Ironically, it was another of your books, “Anger,” that boiled me over like a pot left too long on the stove, unattended. Or maybe I was a pressure-cooker, with a broken shut off valve? Either way.
The resulting fire burnt down my imagined future.
For several months afterward, I babbled and cried. Later, after reading “How to Love” and “How to Walk,” I slowly relearned essential life skills from the ground up, and you, Thich Nhat Hanh, were my patient invisible Occupational Therapist.
Now there are many mornings when my feet kiss the earth as I walk. How I wish you’d climb the forty steps to my little hermitage right now. We could meditate together, with Cordelia, my plump silver tabby.
It is far from Plum Village, but from my roof I can watch sunsets through the golden leaves of the survivor elm. You might wish to climb out there with me? Or maybe just sit beside the window, as the sun sinks in the west?
When you come, I will brew a cheerful cup of tea, and sing you a song about letting go of fear of the unknown, and you will join in on the second chorus, because it is a song I learned from you, dear teacher, who I have never met but from whom I learned to live again, step by step.
Your student,
E
❤❤❤Jolly has had Thich Nhat Hanh’s “Anger” on the floor next to his bed for over 5 years now (maybe longer).

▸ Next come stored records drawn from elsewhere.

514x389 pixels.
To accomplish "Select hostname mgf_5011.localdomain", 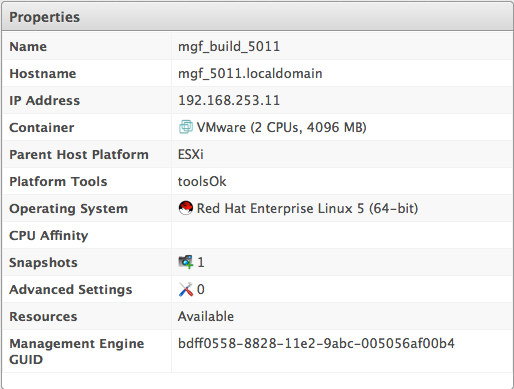I will [x=250, y=73].
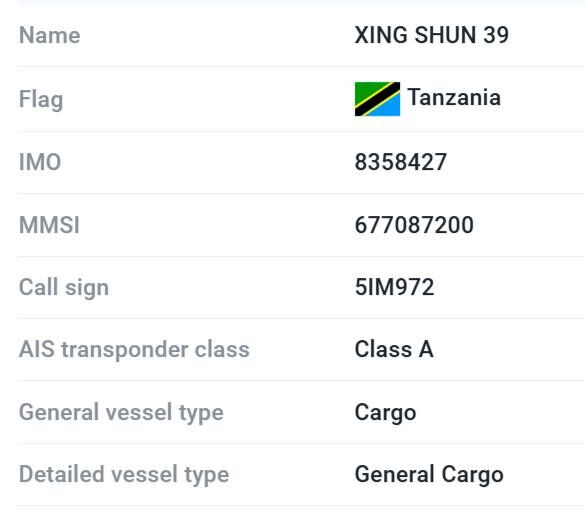Click the Cargo general vessel type value

385,413
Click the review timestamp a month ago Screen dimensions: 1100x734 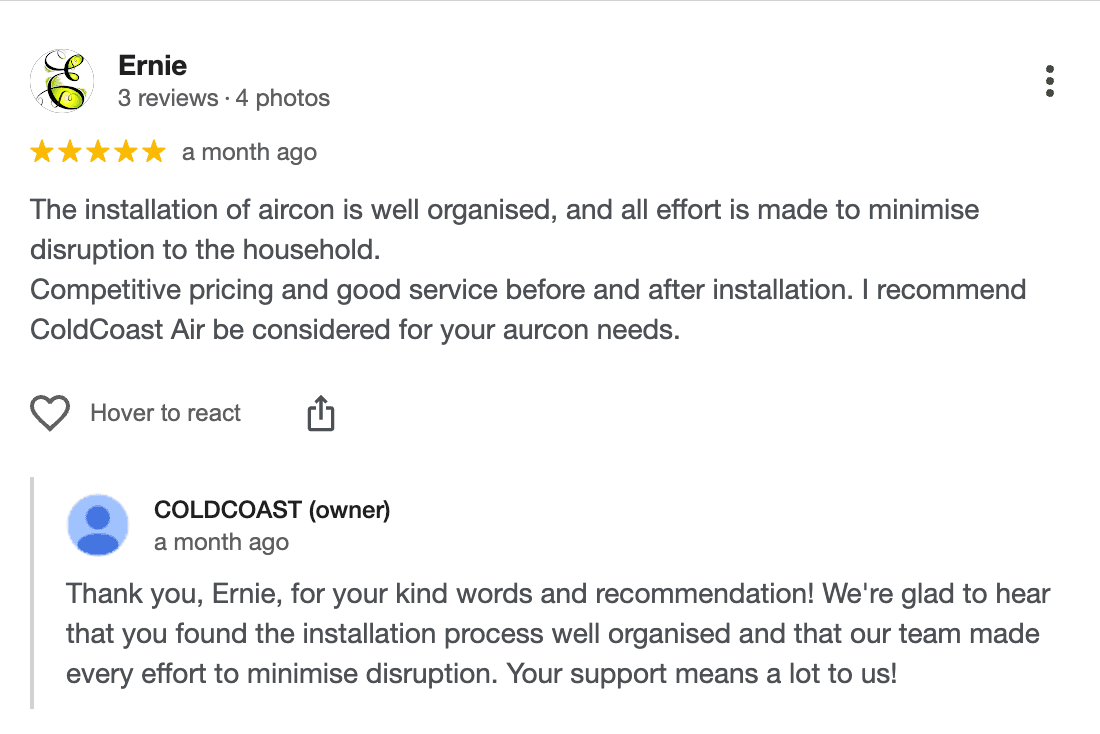coord(248,152)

Not sure he ever read the whole book, but his cardiologist thought this to be the best book on managing anger.
Funny, the book really struck a nerve with me–but then I learned so much from it. (After the explosion which I think had to happen, to make way for new construction.)
I highly recommend TNH’s practices, one of which, relating to anger and relationships, is that you must, in a close relationship–share your anger when the other has hurt you.

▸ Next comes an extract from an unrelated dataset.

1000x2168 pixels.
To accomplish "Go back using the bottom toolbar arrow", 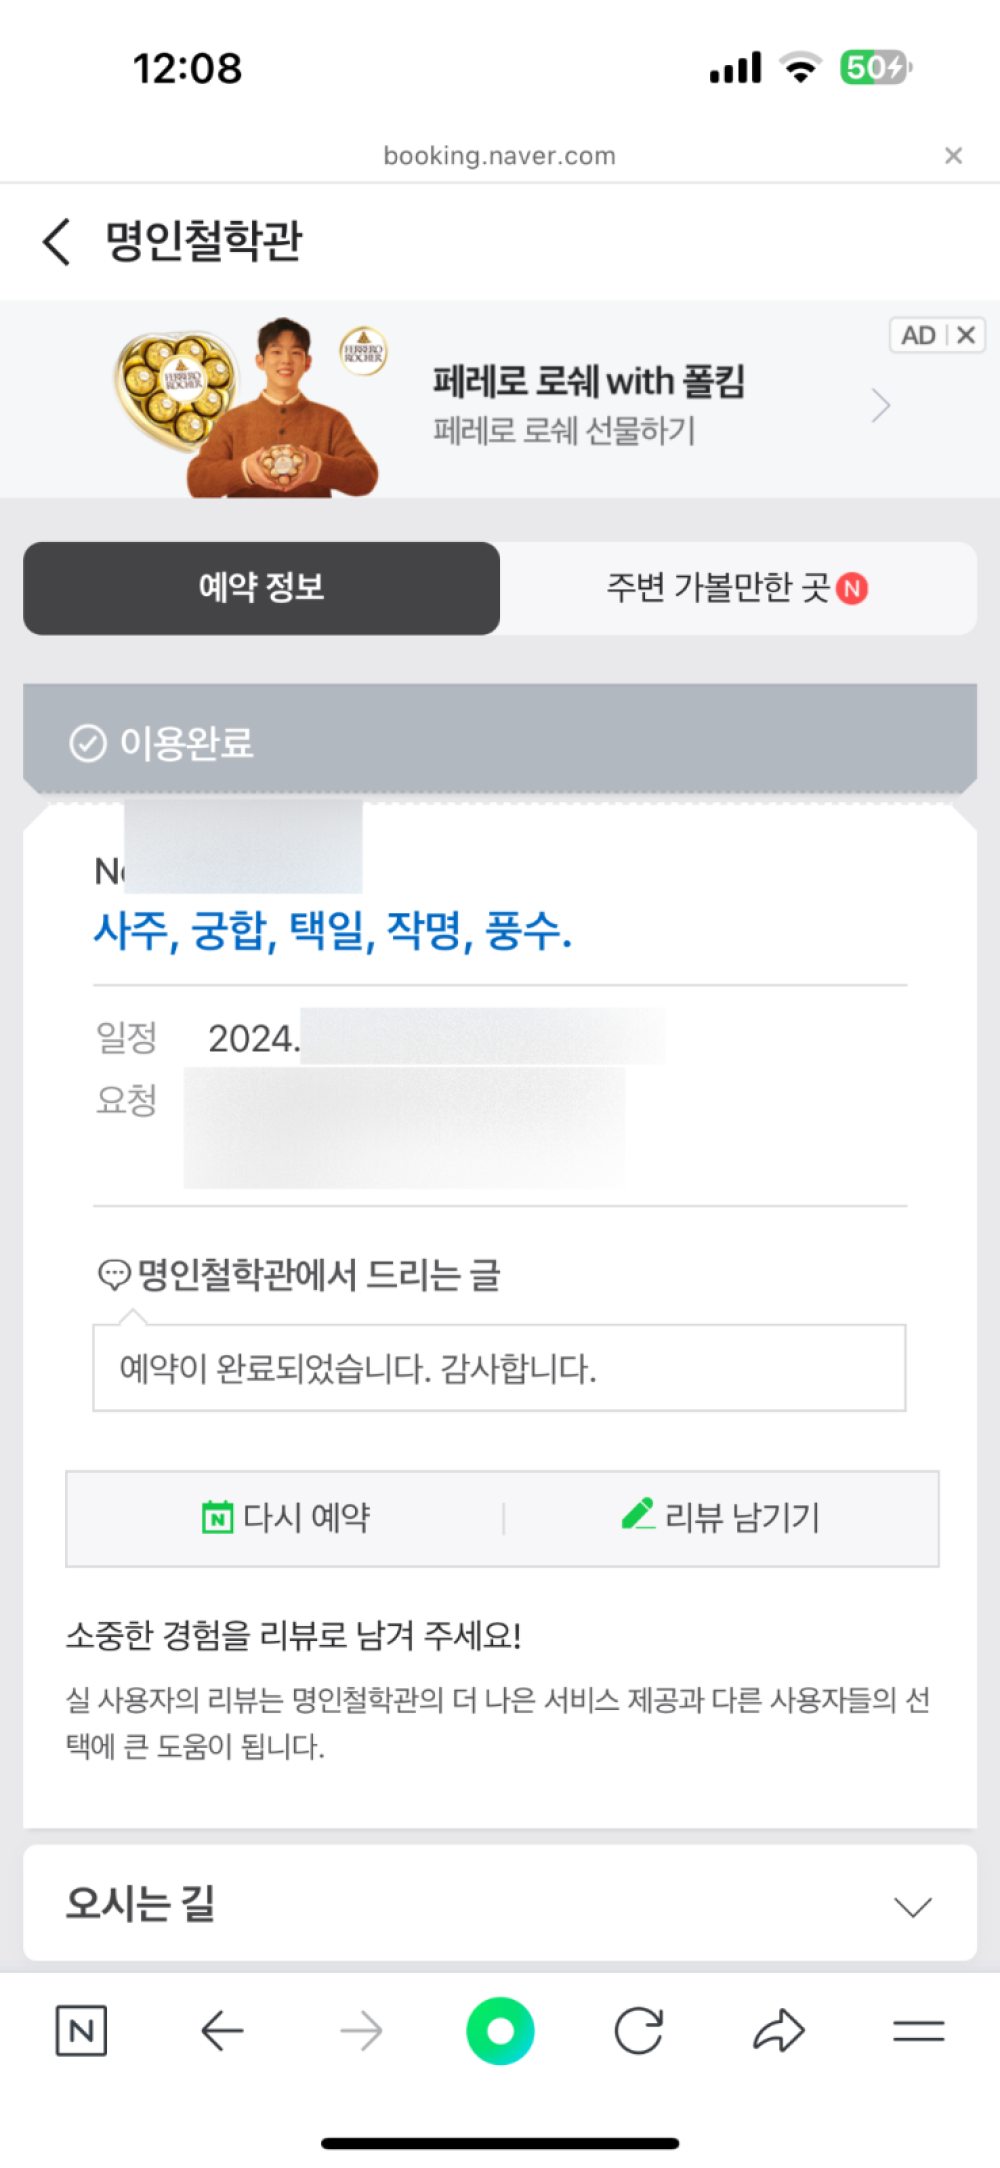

It is your duty to express your hurt, in the most kind and direct way you are able, as soon after the hurtful thing as you can. And you must try your level best to then let go–of expectation of change or action on your loved one’s part–and let go of your anger.
Treat each day and each hurt as a new one. Because in a relationship you WILL hurt one another. Often without meaning to, at least consciously. Bringing the hurts to consciousness allows for new energy. Hurts are inevitable, natural, how we grow and learn…but it is how you tend to those hurts that matters. Sharing them and letting them go—makes me a stronger and happier person. (But first, I had to explode from all the ones I held in for years because “they didn’t matter that much” or because they would “hurt” the other–well, explosions hurt the most of all…) Life is such a journey, right?
a beautiful tribute.
I believe Thay
hears your words 🙂
Thank you so much for reading and commenting.